## EXTRAIT CHOISI
Publié le 14 mai 2021 par Perceval
Les décades de Pontigny - Groethuysen – la Phénoménologie - 1929

Elaine de L. et Lancelot au retour de Davos, retrouvent chacun leur vie d'avant... Lancelot s'était peut-être imaginé pouvoir continuer cette intimité et cette complicité qu'ils avaient partagées, d'abord timidement, puis avec plus de liberté; mais les occupations de l'un et l'autre les ont vite remis sur les rails de leurs habitudes anciennes. Elaine est très sollicitée par des cercles littéraires, et ses amis; l'entourage de Jacques et Raïssa Maritain valorise à l'excès la chasteté, et le respect du vœu de communion entre deux époux. Et enfin, Elaine ne souhaite pas imposer à sa famille, très protectrice - déjà contrainte d'accepter une séparation que les circonstances ont imposée - une liaison qu'elle ne jugerait pas convenable...

Lancelot et Elaine se retrouvent chez les uns et les autres; certains amis, dans la confidence, les reçoivent comme un couple.

Lancelot de par ses réseaux mondains, Elaine par ses publications et ses articles littéraires sont invités, par exemple:

Chez Daniel Halévy, à la porte verte d'une belle demeure du XVIIe siècle du quai de l'horloge, qui vient d'enregistrer un beau succès avec son livre '' La fin des notables '' et chez qui se rend régulièrement Anne-Laure de Sallembier. Lancelot, lui, regrette son attachement à de jeunes auteurs plus maurassiens que Maurras... Mais, peut-être est-ce en ce lieu que Lancelot prend conscience qu'il n'est plus le monarchiste - même orléaniste - qu'il pensait être....

## DONNÉES FOURNIES
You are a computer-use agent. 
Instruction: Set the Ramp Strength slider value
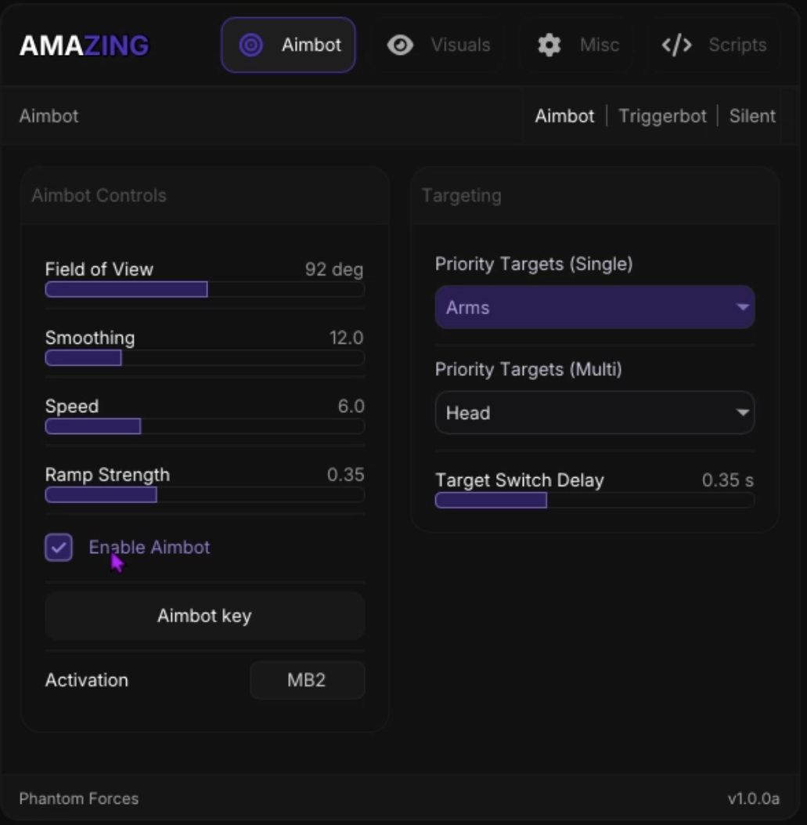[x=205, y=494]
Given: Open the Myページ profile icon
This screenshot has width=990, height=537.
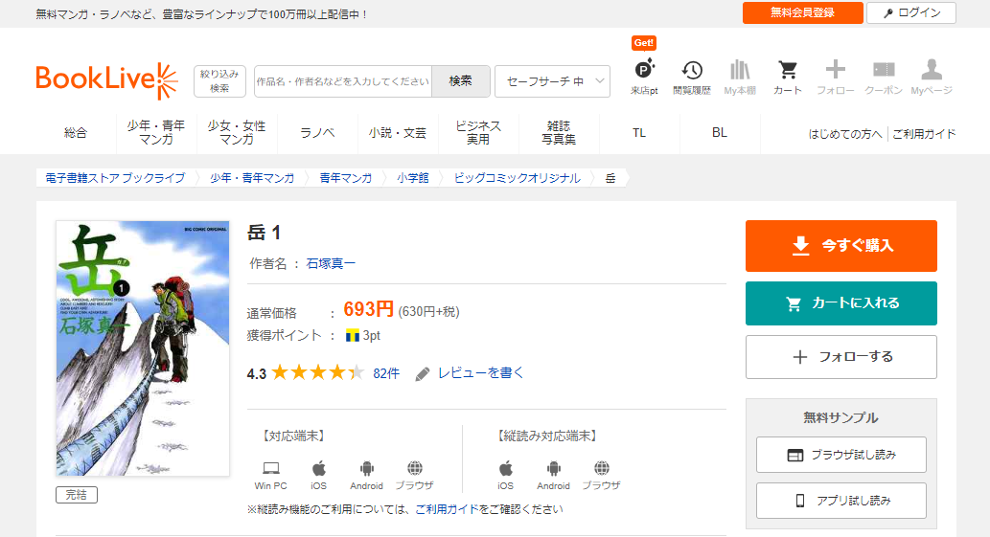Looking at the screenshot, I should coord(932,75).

* * *

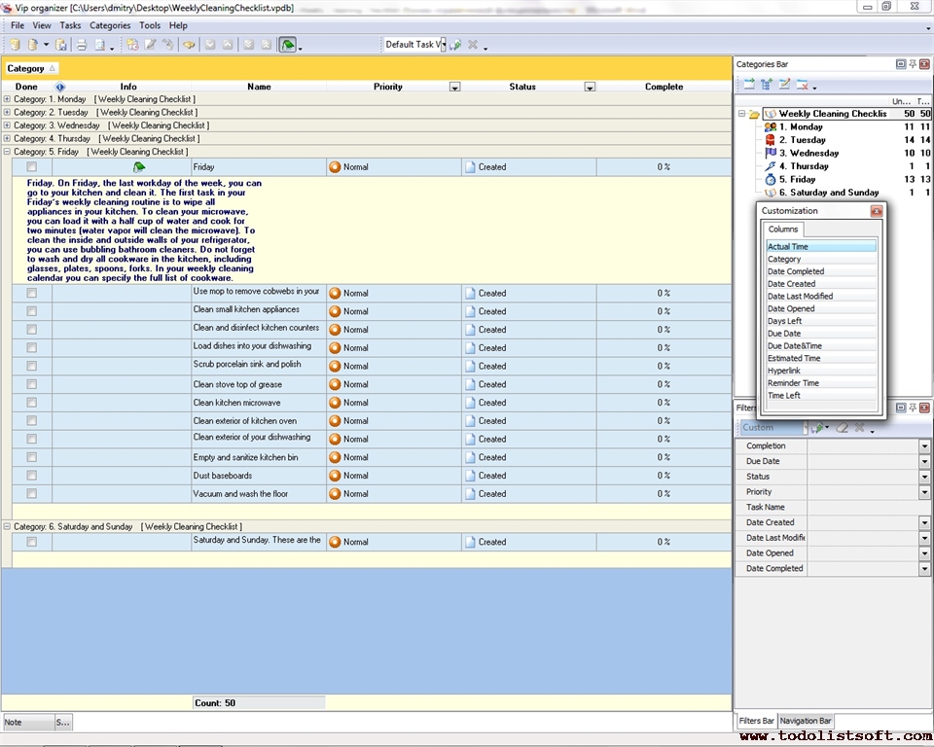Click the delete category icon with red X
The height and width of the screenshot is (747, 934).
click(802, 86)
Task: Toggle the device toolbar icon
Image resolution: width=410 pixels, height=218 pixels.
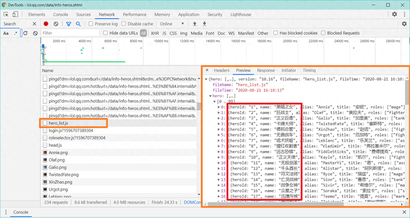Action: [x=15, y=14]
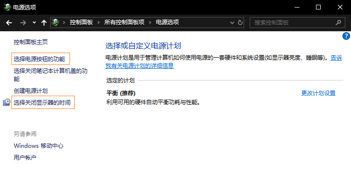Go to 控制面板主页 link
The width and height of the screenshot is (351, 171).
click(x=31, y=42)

## CONSIGNE
Selon l'extrait choisi, pourquoi Elaine et Lancelot n'ont-ils pas prolongé l'intimité qu'ils avaient partagée avant leur retour de Davos ? Répondez en une à trois phrases.

## RÉPONSE COMPLÈTE
Leurs occupations les ont vite ramenés à leurs habitudes anciennes, Elaine étant très sollicitée par des cercles littéraires et par ses amis. De plus, l'entourage de Jacques et Raïssa Maritain valorise à l'excès la chasteté et le respect du vœu de communion entre deux époux. Enfin, Elaine ne souhaite pas imposer à sa famille, très protectrice et déjà contrainte d'accepter une séparation, une liaison qu'elle ne jugerait pas convenable.